(Dataset rows)
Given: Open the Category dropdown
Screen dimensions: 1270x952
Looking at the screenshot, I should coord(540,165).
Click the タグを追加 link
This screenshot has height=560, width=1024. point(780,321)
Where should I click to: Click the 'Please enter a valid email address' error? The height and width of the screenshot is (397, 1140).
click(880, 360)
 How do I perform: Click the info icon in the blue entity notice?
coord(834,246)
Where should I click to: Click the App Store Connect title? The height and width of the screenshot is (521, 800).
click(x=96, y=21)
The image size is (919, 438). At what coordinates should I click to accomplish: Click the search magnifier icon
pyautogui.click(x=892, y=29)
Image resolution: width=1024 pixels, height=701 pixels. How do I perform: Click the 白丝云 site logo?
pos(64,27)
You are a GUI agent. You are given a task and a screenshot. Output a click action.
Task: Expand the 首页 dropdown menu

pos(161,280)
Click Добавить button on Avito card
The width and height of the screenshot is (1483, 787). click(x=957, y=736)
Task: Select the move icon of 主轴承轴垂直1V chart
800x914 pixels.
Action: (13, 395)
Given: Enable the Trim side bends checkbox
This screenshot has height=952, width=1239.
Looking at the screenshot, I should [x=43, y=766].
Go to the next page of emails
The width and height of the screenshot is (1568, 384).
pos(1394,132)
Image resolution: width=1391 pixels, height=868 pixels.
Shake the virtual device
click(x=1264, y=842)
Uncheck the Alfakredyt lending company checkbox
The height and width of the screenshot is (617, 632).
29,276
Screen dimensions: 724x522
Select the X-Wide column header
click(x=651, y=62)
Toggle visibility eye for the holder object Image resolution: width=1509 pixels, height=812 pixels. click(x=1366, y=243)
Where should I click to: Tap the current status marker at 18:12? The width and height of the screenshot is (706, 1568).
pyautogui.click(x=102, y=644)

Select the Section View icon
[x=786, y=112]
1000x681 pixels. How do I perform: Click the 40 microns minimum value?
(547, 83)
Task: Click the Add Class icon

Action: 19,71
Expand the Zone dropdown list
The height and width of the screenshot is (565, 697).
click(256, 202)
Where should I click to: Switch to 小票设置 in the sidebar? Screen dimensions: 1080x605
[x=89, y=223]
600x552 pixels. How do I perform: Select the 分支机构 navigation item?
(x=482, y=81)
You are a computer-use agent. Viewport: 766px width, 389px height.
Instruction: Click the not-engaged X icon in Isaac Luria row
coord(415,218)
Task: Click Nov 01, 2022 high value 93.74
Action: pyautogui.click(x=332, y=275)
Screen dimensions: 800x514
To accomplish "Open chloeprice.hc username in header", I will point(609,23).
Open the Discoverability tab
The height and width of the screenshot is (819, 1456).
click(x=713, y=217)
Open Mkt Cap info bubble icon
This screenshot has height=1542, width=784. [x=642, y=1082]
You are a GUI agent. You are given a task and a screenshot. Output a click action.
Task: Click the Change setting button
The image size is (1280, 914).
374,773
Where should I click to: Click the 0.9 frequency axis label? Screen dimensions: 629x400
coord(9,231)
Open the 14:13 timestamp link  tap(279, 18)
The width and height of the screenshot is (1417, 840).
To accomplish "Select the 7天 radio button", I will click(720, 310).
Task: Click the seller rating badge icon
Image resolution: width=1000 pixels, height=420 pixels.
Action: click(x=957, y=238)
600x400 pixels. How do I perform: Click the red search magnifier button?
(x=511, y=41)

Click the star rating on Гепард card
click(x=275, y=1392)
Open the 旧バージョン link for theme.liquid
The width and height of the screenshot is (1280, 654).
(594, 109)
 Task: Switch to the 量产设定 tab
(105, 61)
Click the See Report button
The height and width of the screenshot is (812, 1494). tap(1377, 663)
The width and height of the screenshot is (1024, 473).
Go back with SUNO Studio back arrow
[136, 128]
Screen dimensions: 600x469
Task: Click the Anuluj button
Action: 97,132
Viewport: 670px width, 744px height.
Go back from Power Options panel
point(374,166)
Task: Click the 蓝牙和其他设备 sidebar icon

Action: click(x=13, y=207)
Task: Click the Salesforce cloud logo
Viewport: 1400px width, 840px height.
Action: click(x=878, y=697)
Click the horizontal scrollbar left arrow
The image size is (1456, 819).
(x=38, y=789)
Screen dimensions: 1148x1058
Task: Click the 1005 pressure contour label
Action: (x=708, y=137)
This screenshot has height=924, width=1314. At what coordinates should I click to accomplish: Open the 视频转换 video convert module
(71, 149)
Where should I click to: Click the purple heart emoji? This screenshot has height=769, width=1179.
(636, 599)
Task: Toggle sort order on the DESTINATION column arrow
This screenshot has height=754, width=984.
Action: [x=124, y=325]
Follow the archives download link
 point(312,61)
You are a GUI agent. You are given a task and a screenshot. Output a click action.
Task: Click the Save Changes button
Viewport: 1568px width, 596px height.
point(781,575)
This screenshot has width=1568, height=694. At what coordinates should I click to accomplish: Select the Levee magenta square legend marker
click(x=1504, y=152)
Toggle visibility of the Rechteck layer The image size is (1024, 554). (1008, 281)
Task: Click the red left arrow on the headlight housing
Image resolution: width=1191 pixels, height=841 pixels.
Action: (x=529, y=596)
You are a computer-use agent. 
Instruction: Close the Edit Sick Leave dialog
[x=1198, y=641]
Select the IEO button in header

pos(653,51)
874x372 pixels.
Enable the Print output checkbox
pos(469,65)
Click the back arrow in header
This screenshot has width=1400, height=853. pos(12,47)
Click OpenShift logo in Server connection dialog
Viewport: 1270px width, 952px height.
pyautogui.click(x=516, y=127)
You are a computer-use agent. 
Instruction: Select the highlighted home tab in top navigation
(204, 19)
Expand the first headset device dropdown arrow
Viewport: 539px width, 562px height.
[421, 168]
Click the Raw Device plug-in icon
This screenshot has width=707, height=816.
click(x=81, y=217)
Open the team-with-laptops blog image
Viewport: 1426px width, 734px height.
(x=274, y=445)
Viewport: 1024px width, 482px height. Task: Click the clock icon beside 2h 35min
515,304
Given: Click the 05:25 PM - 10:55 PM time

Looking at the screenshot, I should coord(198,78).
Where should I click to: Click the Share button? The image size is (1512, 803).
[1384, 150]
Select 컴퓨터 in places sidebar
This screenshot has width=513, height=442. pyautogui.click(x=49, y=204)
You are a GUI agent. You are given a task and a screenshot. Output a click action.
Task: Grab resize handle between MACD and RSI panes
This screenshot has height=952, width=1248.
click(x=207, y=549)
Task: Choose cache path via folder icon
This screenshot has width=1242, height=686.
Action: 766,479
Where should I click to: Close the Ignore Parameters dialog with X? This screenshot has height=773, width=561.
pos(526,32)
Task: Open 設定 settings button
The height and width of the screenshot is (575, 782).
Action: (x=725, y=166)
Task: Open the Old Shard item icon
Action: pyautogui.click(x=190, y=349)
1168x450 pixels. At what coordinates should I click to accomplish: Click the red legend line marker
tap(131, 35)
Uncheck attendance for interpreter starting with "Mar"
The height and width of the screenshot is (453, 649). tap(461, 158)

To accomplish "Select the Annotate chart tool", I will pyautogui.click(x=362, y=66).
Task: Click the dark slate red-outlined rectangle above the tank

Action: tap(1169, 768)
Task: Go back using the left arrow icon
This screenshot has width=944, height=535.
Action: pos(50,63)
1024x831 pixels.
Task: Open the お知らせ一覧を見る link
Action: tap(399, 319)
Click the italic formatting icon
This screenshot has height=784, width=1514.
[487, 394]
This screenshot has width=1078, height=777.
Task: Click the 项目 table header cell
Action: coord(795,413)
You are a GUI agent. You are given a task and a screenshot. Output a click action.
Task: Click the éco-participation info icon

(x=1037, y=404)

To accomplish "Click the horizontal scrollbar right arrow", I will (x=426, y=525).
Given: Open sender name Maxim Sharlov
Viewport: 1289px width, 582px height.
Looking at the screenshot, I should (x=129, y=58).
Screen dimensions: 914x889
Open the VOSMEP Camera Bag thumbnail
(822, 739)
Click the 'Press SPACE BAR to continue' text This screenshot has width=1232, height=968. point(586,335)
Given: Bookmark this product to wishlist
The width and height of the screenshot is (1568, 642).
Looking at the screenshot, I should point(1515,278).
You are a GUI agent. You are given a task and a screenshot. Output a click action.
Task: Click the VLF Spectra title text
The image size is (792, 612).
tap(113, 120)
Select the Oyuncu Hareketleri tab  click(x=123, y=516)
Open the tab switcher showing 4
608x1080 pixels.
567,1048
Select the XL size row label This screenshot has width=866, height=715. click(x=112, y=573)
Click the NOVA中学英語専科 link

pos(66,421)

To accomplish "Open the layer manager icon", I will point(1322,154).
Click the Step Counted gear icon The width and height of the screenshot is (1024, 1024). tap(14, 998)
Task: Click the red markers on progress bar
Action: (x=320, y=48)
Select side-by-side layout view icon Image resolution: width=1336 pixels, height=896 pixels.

Do this - Rewrite the rows from the start through the row containing "click(x=651, y=62)", inclusive, replacing "dropdown" with "drop-down" and leaving everything else unchanged.

Expected output -
Given: Open the Category drop-down
Screen dimensions: 1270x952
Looking at the screenshot, I should coord(540,165).
Click the タグを追加 link
This screenshot has height=560, width=1024. point(780,321)
Where should I click to: Click the 'Please enter a valid email address' error? The height and width of the screenshot is (397, 1140).
click(880, 360)
 How do I perform: Click the info icon in the blue entity notice?
coord(834,246)
Where should I click to: Click the App Store Connect title? The height and width of the screenshot is (521, 800).
click(x=96, y=21)
The image size is (919, 438). At what coordinates should I click to accomplish: Click the search magnifier icon
pyautogui.click(x=892, y=29)
Image resolution: width=1024 pixels, height=701 pixels. How do I perform: Click the 白丝云 site logo?
pos(64,27)
You are a GUI agent. You are given a task and a screenshot. Output a click action.
Task: Expand the 首页 drop-down menu

pos(161,280)
Click Добавить button on Avito card
The width and height of the screenshot is (1483, 787). click(x=957, y=736)
Task: Select the move icon of 主轴承轴垂直1V chart
800x914 pixels.
Action: (13, 395)
Given: Enable the Trim side bends checkbox
This screenshot has height=952, width=1239.
Looking at the screenshot, I should [x=43, y=766].
Go to the next page of emails
The width and height of the screenshot is (1568, 384).
pos(1394,132)
Image resolution: width=1391 pixels, height=868 pixels.
Shake the virtual device
click(x=1264, y=842)
Uncheck the Alfakredyt lending company checkbox
The height and width of the screenshot is (617, 632).
29,276
Screen dimensions: 724x522
Select the X-Wide column header
click(x=651, y=62)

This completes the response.